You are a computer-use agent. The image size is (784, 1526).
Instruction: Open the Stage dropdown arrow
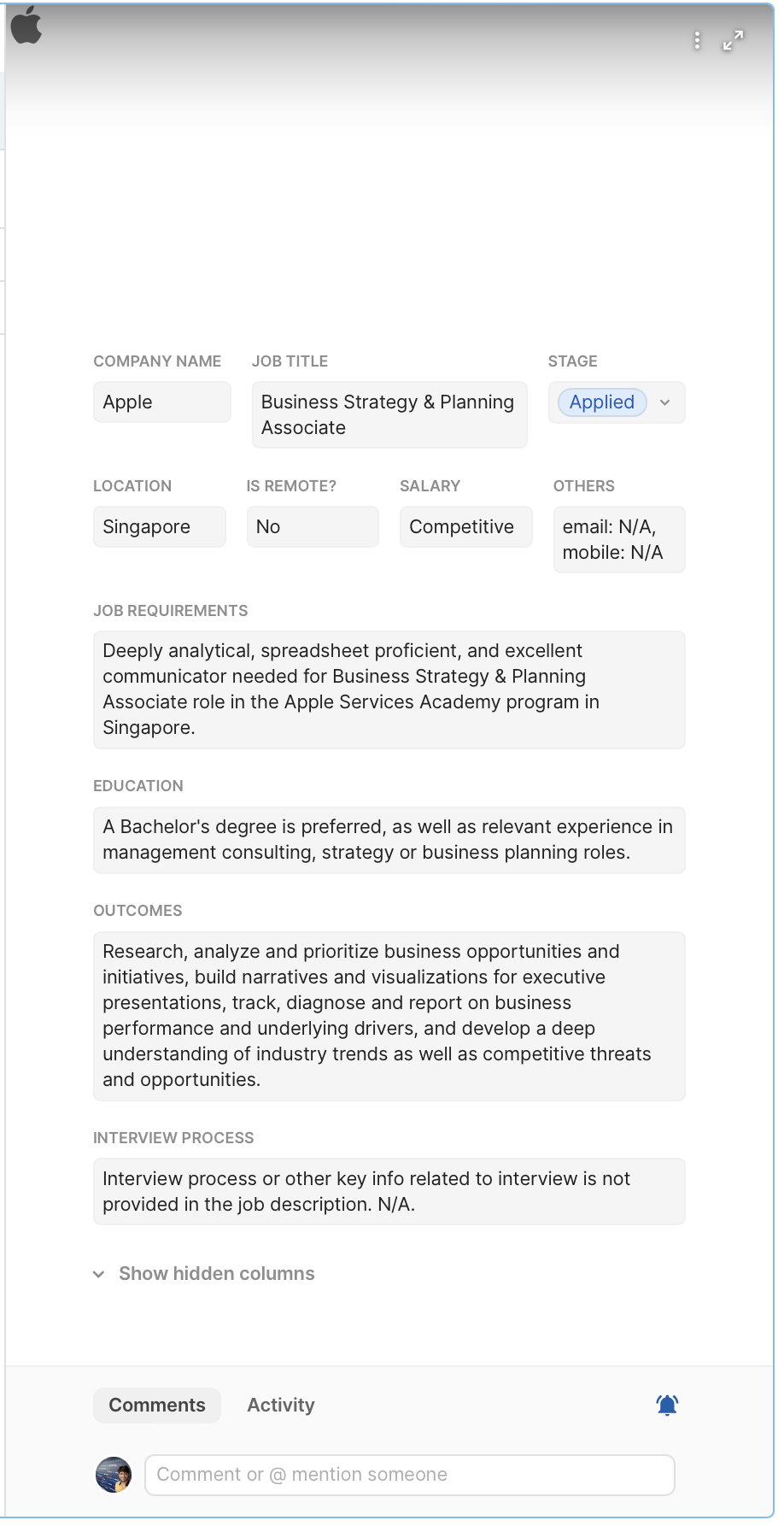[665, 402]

--

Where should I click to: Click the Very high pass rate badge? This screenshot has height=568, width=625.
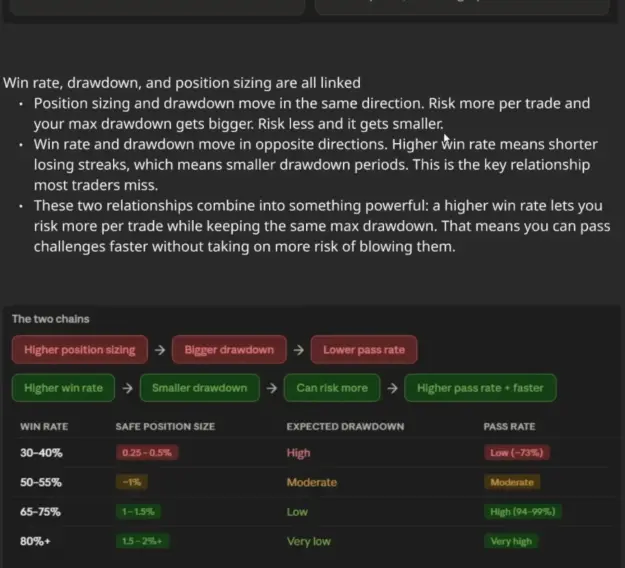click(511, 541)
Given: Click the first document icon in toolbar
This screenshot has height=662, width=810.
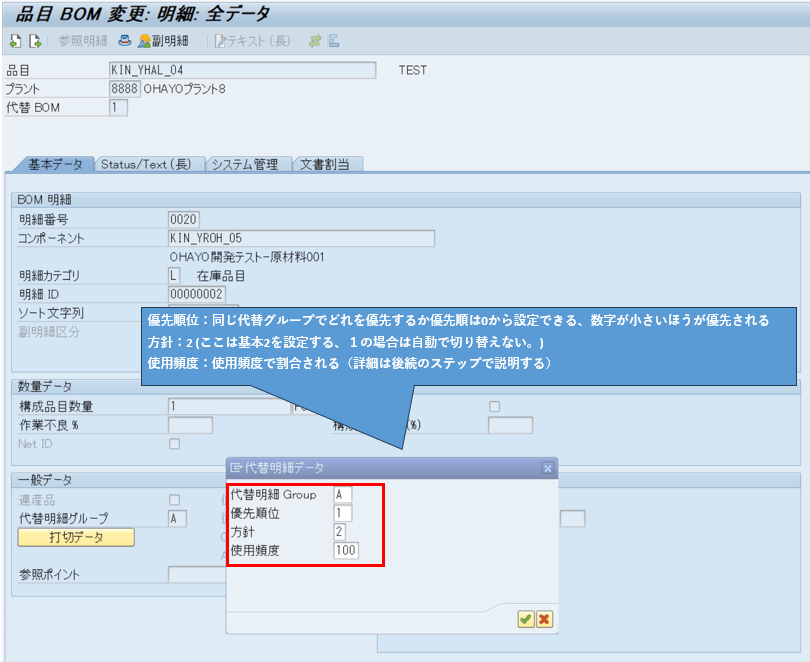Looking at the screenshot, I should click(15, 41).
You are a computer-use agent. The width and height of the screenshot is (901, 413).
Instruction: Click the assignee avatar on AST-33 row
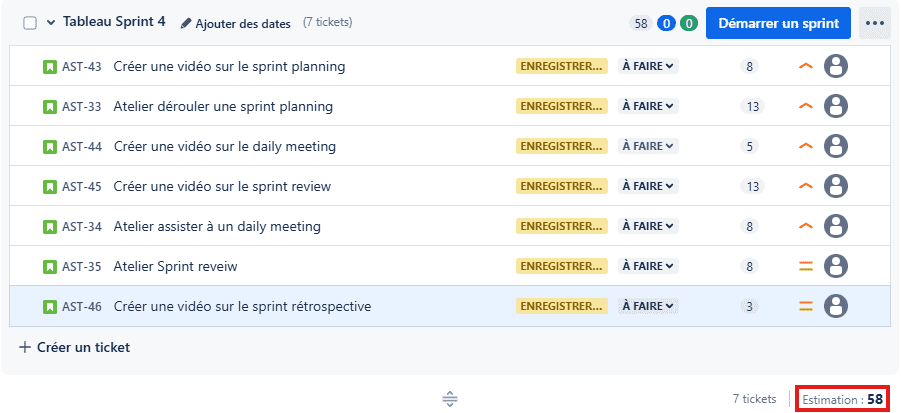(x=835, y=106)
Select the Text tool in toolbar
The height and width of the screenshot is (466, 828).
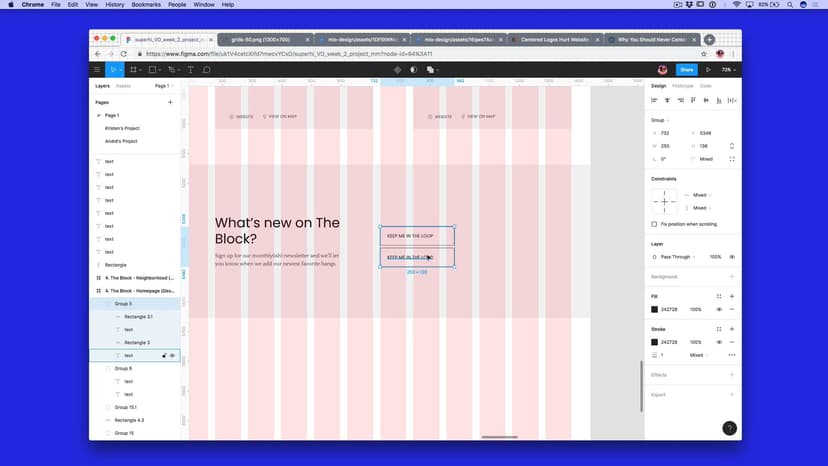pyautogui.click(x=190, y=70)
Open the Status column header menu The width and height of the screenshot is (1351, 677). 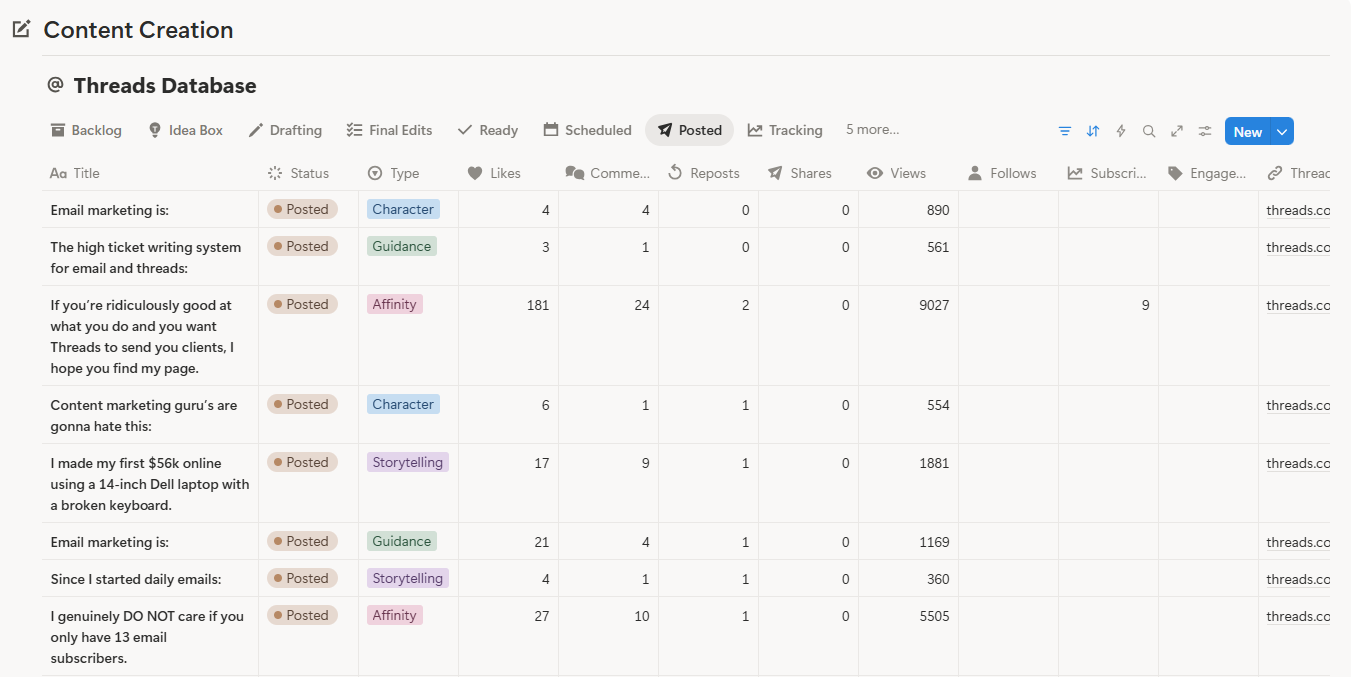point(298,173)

* * *

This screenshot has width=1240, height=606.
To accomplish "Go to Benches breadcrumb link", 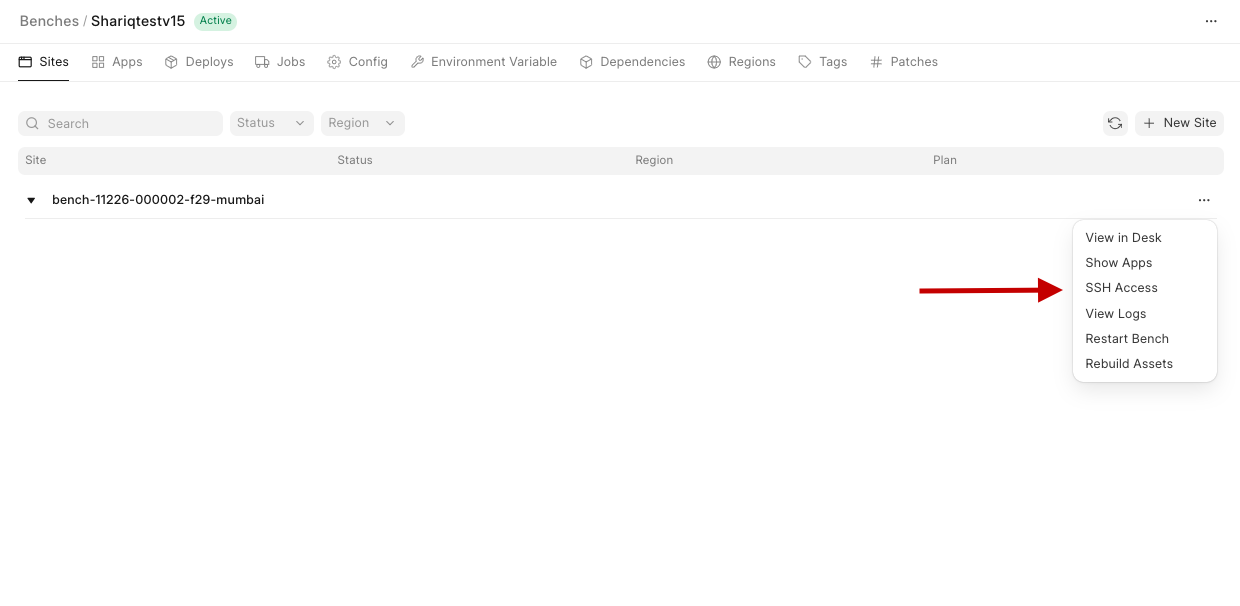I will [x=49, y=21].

Exercise details →
Which lines of the listing contain the word "agent"? Copy each of them.

Task response →
You are a computer-use agent. The image size is (784, 1526).
You are a computer-use agent. The width and height of the screenshot is (901, 413).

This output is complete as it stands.